### [Complete the following]
a: Decide whether each of these statements agrees with the book announcements, answering yes or no and quoting the deciding words: (i) Arthur Goldhammer translated "Empire's Children" into English; (ii) Vincent Debaene wrote the Lévi-Strauss book alone; (iii) Proust's Lesbianism has come out in Italian.
b: Resume the book announcements after their last sentence and carry the text on.

### [Extract provided]
◆ ◆ ◆ ◆ ◆
University of Chicago Press

We are pleased to announce the English-language translation of Professor Emmanuelle Saada's book. "Empire's Children: Race, Filiation, and Citizenship in the French Colonies" was published in February by the University of Chicago Press with a translation by Arthur Goldhammer.

 

Claude Lévi-Strauss
l'homme au regard éloigne

 

We are pleased to announce the Turkish language translation of Professor Vincent Debaene’s book Claude Lévi-Strauss: l'homme au regard éloigné (co-authored with Frédéric Keck).

Lesbianismo en Proust

We are pleased to announce the Spanish language translation of Professor Elisabeth Ladenson's book Proust's Lesbianism.

Bergson postcolonial
L’élan vital dans la pensée de Léopold Sédar Senghor et de Mohamed Iqbal

CNRS EDITIONS, 2011.

 

"Bergson postcolonial" (Souleymane Bachir Diagne) is a study of the importance of the philosopher Henri Bergson in the thought of Léopold Sédar Senghor and Mohamed Iqbal. Senghor and Iqbal both played a fundamental role in the independence of their nations and both found in Bergson's theories a support for their own thought. For Iqbal, Bergson's thought served in the reconstruction of the religious philosophy of Islam while for Senghor Bergson's theories of the "élan vital” helped in the development of an African becoming.
◆ ◆ ◆ ◆ ◆
### [Record extracts]
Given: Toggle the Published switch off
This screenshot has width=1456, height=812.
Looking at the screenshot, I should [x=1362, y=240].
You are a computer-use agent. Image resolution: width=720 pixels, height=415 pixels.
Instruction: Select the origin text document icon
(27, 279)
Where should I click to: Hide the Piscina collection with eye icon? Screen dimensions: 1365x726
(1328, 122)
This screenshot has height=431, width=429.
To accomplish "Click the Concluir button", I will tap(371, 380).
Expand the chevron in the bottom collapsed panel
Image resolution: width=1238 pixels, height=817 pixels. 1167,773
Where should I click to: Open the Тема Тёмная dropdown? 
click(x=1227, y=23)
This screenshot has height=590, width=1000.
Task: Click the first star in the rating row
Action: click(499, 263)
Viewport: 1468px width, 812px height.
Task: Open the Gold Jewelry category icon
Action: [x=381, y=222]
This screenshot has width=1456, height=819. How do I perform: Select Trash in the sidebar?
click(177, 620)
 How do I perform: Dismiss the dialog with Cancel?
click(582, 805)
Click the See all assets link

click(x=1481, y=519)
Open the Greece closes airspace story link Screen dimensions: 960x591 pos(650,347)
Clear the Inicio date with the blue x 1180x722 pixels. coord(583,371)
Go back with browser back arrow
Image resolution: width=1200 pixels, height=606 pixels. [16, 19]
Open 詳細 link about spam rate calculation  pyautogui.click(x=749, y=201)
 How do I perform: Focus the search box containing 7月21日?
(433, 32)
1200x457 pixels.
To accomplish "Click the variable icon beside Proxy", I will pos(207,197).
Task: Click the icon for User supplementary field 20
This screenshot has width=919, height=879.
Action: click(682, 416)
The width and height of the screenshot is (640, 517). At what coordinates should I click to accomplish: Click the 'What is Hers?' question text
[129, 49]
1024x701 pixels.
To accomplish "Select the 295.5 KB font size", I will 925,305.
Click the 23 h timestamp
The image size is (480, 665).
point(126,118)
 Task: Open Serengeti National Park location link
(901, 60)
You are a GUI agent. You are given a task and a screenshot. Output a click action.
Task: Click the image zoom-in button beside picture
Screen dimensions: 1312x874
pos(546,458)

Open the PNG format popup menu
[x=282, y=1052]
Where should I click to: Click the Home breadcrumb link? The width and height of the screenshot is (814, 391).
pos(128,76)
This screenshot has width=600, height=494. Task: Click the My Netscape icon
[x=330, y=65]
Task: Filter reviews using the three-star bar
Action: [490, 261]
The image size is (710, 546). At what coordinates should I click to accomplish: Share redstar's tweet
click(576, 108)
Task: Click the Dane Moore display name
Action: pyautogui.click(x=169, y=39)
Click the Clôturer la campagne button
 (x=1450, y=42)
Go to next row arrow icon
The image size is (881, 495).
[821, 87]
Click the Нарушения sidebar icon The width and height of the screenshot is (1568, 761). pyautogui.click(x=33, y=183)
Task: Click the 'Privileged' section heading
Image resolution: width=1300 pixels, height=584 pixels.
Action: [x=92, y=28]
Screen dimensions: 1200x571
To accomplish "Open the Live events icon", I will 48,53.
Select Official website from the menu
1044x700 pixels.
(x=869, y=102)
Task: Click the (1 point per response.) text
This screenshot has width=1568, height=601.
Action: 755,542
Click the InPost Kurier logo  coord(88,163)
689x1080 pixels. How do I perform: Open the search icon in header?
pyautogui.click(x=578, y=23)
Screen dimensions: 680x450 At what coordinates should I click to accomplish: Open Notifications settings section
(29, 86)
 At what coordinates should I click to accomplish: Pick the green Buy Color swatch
◆ ◆ ◆ ◆ ◆
### [Expected outputs]
a:
(i) Yes: "with a translation by Arthur Goldhammer"
(ii) No: "(co-authored with Frédéric Keck)"
(iii) No: "We are pleased to announce the Spanish language translation of Professor Elisabeth Ladenson's book Proust's Lesbianism."

b:
Trading Places
Colonization and Slavery in Eighteenth-Century French Culture

Ithaca: Cornell University Press, 2010.

 

In Trading Places, Professor Madeleine Dobie explores the place of the colonial world in the culture of the French Enlightenment. She shows that until a turning point in the late 1760s questions of colonization and slavery occupied a very marginal position in literature, philosophy, and material and visual culture. In an exploration of the causes and modalities of this silence, Dobie traces the displacement of colonial questions onto two more familiar—and less ethically challenging—aspects of Enlightenment thought: exoticization of the Orient and fascination with indigenous Amerindian cultures.

L’Adieu au voyage
L'ethnologie française entre science et littérature

Gallimard "Bibliothèque des sciences humaines", 2010.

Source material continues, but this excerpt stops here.